Presently the horn sounded, and our Germans came back. One seized his rug, another his cloak, and finally, my first acquaintance recovered his gloves by one unceremonious tug from Lemann’s meekly outstretched fingers. My own face, I think, must have flushed with indignation ; but the others only laughed at my superfluous display of feeling; and Lemann, shrugging his shoulders, — but only because of the sudden change of temperature when his wraps were pulled away,—took out of his pocket a little book with red print, which he began to read backwards, and, turning up the sleeve of his coat, began to unwind a long cord which was coiled round his wrist and forearm as far as the elbow. Every now and then he would stop the unwinding, and pray with a fervor quite remarkable, then unwind his cord again, and so on till the whole was undone. For a time the officers resumed their jeering ; but, seeing that it was like so much water on a stone, they turned the conversation, and allowed the unhappy Jew to continue his devotions unmolested till he got out at Strasburg. What would these officers have done, had they travelled in the same railway carriage with M. de Rothschild?

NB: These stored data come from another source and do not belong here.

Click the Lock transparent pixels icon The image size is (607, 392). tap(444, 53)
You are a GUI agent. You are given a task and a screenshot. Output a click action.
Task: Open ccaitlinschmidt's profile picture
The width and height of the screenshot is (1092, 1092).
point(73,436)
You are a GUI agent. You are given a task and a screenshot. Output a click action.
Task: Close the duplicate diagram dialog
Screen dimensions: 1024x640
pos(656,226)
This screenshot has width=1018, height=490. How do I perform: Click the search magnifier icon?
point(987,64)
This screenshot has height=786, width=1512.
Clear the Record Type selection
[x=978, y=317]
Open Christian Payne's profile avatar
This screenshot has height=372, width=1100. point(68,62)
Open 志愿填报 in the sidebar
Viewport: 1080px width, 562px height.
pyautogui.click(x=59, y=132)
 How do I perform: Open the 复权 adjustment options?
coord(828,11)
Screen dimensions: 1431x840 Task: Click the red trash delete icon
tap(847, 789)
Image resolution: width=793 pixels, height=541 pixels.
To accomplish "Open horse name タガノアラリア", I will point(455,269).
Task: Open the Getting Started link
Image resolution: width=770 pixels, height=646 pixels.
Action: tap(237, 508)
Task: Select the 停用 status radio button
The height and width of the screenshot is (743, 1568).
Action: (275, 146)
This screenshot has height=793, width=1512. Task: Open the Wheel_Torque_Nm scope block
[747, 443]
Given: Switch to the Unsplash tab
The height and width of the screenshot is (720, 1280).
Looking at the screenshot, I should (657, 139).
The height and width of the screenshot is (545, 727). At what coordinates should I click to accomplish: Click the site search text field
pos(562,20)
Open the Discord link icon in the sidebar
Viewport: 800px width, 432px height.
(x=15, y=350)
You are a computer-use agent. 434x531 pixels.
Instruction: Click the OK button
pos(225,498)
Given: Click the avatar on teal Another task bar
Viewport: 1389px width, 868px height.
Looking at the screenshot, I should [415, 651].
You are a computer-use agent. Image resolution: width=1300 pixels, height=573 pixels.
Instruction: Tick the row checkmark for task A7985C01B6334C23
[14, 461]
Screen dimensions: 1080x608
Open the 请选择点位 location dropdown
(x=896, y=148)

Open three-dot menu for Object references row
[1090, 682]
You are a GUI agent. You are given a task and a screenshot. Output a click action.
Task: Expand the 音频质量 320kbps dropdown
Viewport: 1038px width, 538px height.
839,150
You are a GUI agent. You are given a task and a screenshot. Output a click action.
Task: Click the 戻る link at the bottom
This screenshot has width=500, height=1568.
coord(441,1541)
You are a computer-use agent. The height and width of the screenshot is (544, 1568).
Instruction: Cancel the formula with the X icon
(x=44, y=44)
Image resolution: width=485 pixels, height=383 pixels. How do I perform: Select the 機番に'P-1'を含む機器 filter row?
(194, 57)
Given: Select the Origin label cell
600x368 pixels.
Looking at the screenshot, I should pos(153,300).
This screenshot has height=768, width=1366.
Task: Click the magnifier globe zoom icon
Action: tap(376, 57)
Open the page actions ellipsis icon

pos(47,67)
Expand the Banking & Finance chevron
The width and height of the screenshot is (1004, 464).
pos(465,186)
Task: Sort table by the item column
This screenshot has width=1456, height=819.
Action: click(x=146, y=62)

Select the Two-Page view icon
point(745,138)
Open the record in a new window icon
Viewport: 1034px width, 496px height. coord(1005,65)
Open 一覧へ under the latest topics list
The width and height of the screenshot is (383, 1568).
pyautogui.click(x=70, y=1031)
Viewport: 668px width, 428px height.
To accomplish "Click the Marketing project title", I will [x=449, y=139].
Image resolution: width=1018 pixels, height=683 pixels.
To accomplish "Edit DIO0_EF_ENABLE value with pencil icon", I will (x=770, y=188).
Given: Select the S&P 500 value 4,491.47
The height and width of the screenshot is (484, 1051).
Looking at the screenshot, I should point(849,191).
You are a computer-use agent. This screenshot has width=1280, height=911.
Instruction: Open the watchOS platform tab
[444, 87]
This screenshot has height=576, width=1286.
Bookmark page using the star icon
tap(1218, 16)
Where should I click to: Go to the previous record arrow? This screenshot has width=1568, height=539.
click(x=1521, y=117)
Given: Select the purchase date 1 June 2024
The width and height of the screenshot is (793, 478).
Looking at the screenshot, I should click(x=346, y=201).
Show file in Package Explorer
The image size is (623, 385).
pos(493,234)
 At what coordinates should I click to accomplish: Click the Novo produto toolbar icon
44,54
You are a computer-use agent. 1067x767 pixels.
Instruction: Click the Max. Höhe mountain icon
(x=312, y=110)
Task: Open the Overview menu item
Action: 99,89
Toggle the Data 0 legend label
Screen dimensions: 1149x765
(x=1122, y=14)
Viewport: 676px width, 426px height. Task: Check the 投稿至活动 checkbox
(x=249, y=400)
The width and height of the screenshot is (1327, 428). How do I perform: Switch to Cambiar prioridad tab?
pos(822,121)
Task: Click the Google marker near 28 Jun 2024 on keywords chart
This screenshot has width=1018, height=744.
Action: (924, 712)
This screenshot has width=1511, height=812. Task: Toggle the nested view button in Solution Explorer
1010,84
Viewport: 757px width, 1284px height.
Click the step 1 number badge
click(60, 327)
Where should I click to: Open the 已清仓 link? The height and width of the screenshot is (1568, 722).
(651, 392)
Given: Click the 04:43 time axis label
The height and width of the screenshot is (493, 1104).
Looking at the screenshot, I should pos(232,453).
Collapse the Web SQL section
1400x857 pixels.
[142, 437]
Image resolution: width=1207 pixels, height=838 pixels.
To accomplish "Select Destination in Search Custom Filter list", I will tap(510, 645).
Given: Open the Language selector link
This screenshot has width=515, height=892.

Evidently, anti-Semitism was alive and well in the German officer corps long before the rise of the Nazis.  I had often thought of scanning Ryan’s book myself to preserve this and the many other interesting historical anecdotes it contains, such as his account of one Dr. Pratt, a former large slave owner who had served with the Confederate medical staff, and was now in exile along with one of his slaves, who had joined him to serve as cook for the ambulance.  When I found the book in the stacks of the University of Maryland, I found its pages badly deteriorated because of the acid paper they were printed on.  The initial printing had been very small, and I suspect very few copies remained by the time I discovered the book.  However, as can be seen by the link above, Google has already preserved a digital copy.  I don’t know how or why they undertook the massive effort of preserving so many valuable old books, but, regardless, I am grateful to them for it.  In this day of Holocaust deniers, 911 truthers, and assorted other tribes of historical revisionists, the more source material we preserve, the better. 

In answer to your question, by the way, no, I am not Jewish.